CSSR has been implemented and successfully tested on a range of different discrete time series and sequential data streams. This page provides the full source code, released under the GNU Public License, documentation, and links to scientific papers using the CSSR algorithm.

The theory behind the algorithm was developed by Cosma Shalizi and Kristina Klinkner, under the sponsorship of James Crutchfield. The code for this implementation was written by Kristina Klinkner. For full credits, see the comments to the code, and the paper "Blind Construction of Optimal Nonlinear Recursive Predictors for Discrete Sequences".

CSSR-v0.1.1.tar.gz (268k) is the complete
C++ source code for CSSR versions 0.1.1, plus documentation and license. The
last update was on **2 May 2008**.

As mentioned, CSSR is released under the GNU Public License. You may want to read the Copyright, license and warranty statement (plain text, 16k) before downloading. (A copy is included in the distribution.) Please note especially that CSSR is provided with ABSOLUTELY NO WARRANTY.
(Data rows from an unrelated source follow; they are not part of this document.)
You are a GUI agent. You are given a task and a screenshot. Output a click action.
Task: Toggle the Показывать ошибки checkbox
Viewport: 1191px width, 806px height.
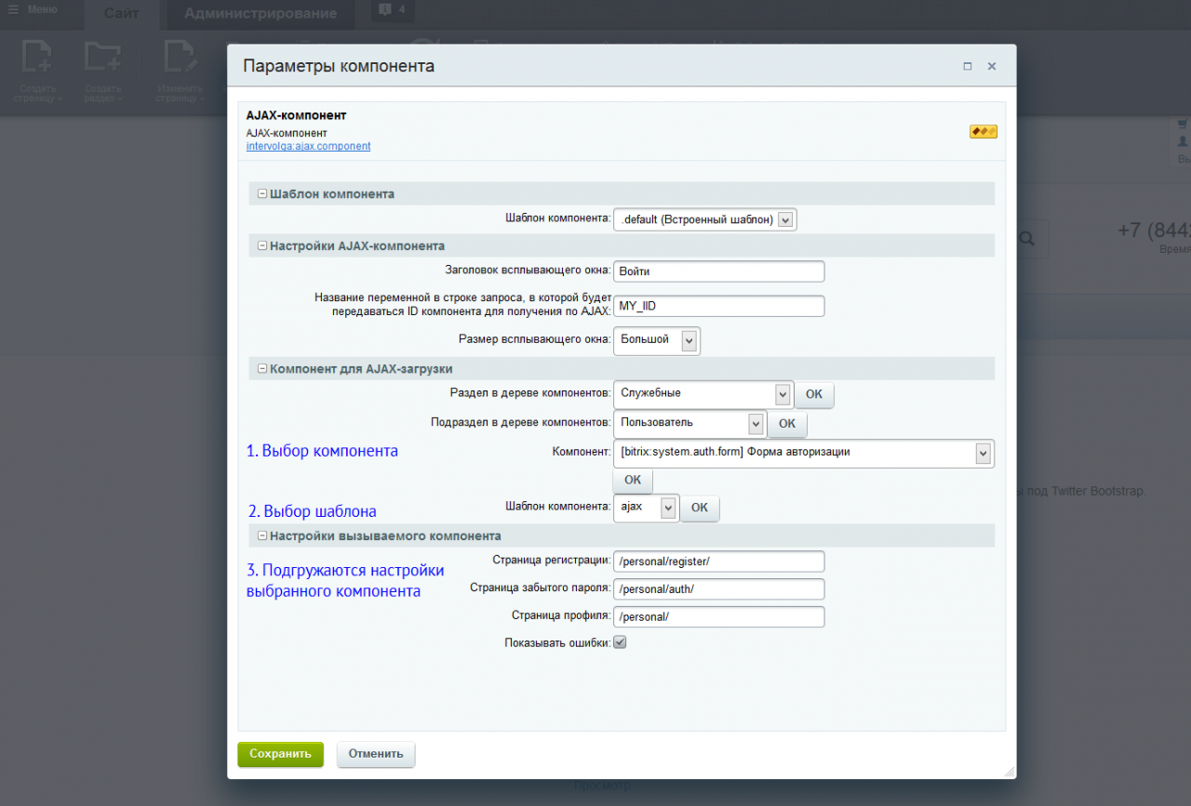[620, 641]
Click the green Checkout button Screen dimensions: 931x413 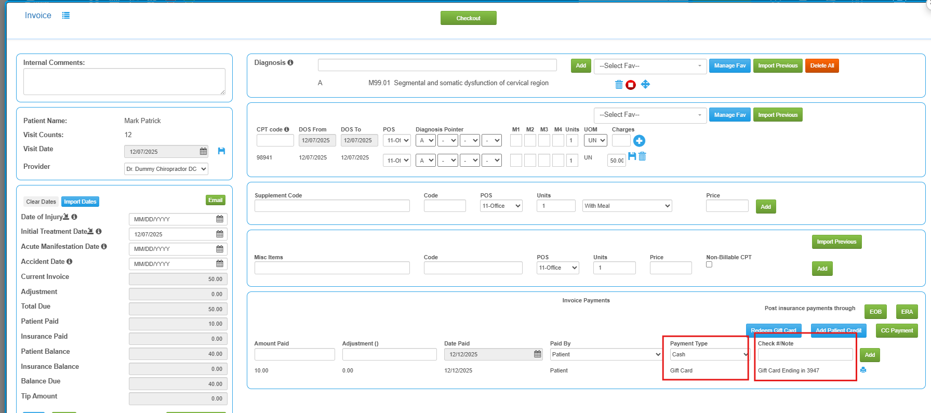tap(468, 18)
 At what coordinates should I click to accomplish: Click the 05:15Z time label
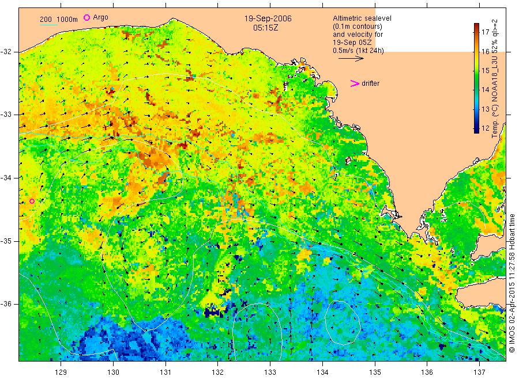(x=265, y=28)
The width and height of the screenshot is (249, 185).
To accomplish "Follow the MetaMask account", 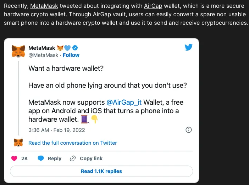I will 71,55.
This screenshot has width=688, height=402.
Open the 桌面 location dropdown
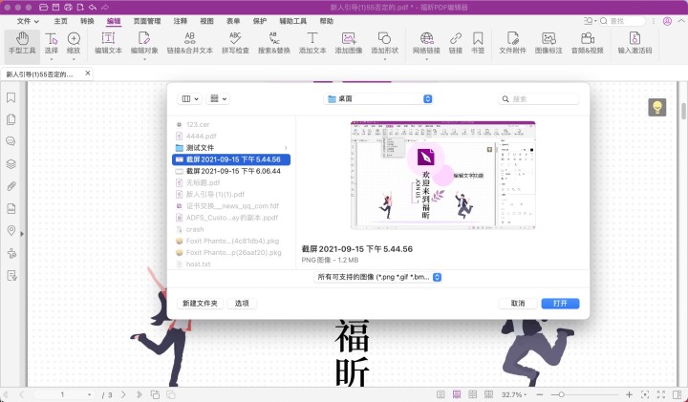tap(378, 98)
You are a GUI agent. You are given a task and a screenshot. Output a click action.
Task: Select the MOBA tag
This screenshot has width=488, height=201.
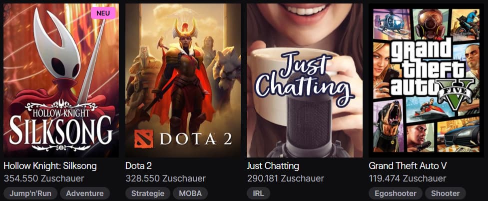190,193
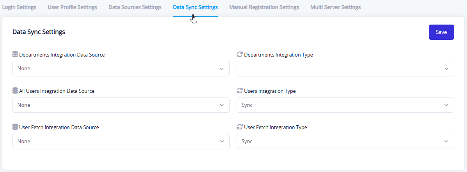Viewport: 467px width, 172px height.
Task: Switch to the Login Settings tab
Action: [19, 7]
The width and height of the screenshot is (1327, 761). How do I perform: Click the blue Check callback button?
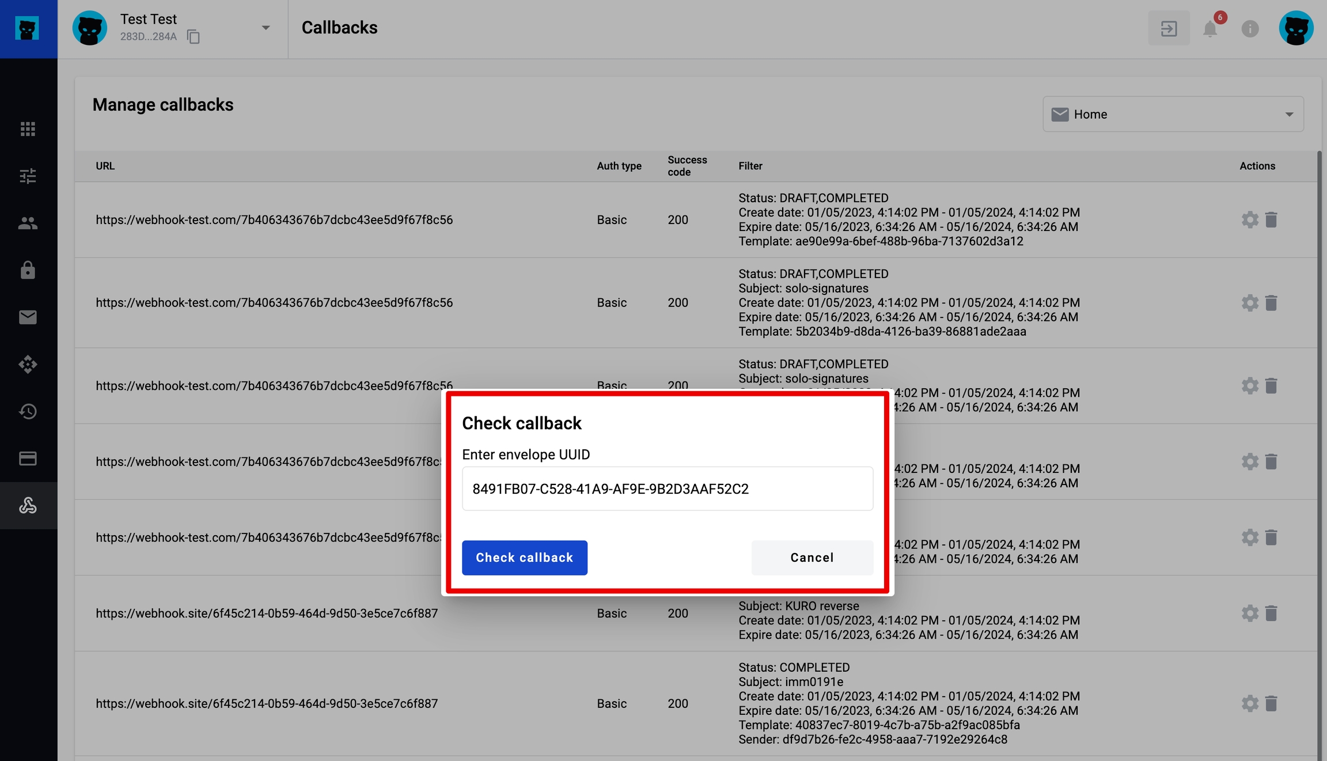tap(524, 557)
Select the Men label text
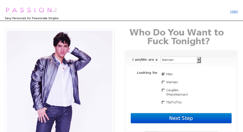Screen dimensions: 243x132 coord(170,74)
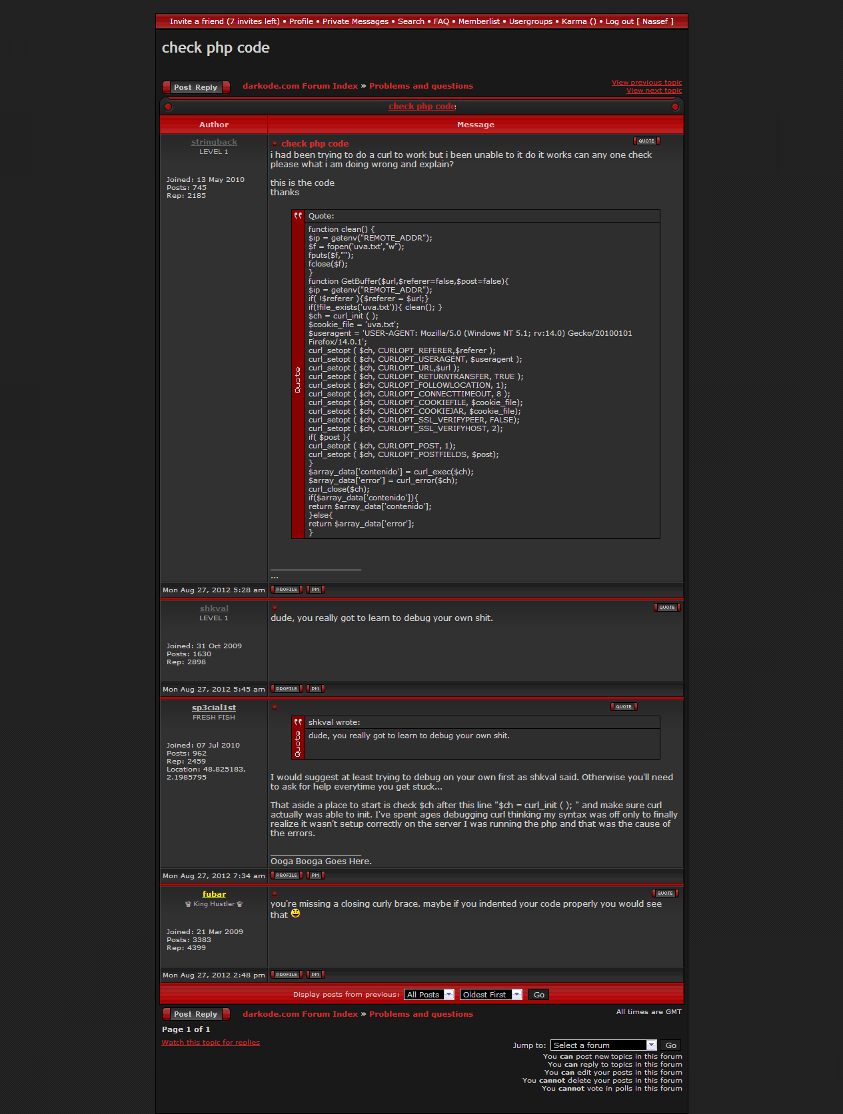Open Watch this topic for replies link
Image resolution: width=843 pixels, height=1114 pixels.
pos(211,1043)
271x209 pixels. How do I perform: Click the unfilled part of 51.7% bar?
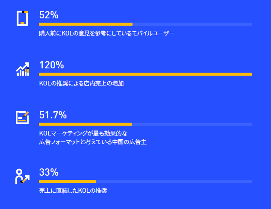click(192, 124)
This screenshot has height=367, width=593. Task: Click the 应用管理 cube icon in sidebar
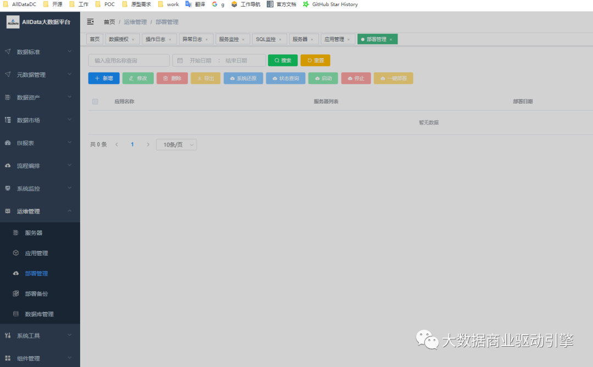point(16,253)
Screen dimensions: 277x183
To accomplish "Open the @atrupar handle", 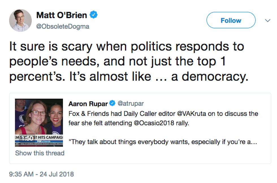I will [x=131, y=104].
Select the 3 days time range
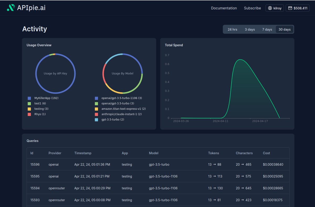The width and height of the screenshot is (315, 207). tap(250, 29)
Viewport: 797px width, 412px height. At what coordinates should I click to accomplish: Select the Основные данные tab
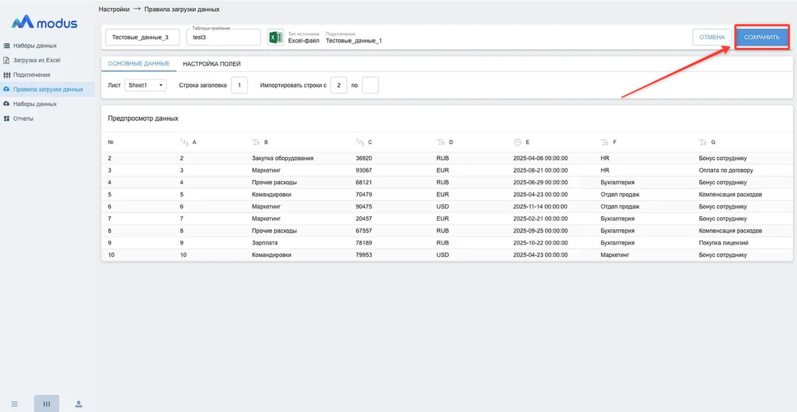(138, 64)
The ReadMe file is available in gzipped
Postscript, PDF,
and HTML. (All these versions, plus plain ASCII, are
included in the distribution.) The documentation was last updated on
**2 May 2008**. The ReadMe gives a brief overview of what
CSSR does and how it works, describes usage, offers some hints on parameters,
and explains the known issues with this implementation of the basic
algorithm.

There is a thorough explanation of the theory behind CSSR in the paper "Blind Construction of Optimal Nonlinear Recursive Predictors for Discrete Sequences" (Cosma Rohilla Shalizi and Kristina Lisa Shalizi, pp. 504--511 in Max Chickering and Joseph Halpern (eds.), Uncertainty in Artificial Intelligence: Proceedings of the Twentieth Conference (Arlington, Virginia: AUAI Press, 2004 = arxiv:cs.LG/0406011). For reasons of space, that paper omits certain details, which can be found in the technical report "An Algorithm for Pattern Discovery in Time Series" (Cosma Rohilla Shalizi, Kristina Lisa Shalizi and James P. Crutchfield, Santa Fe Institute Working Paper 02-10-060 = arxiv:cs.LG/0210025).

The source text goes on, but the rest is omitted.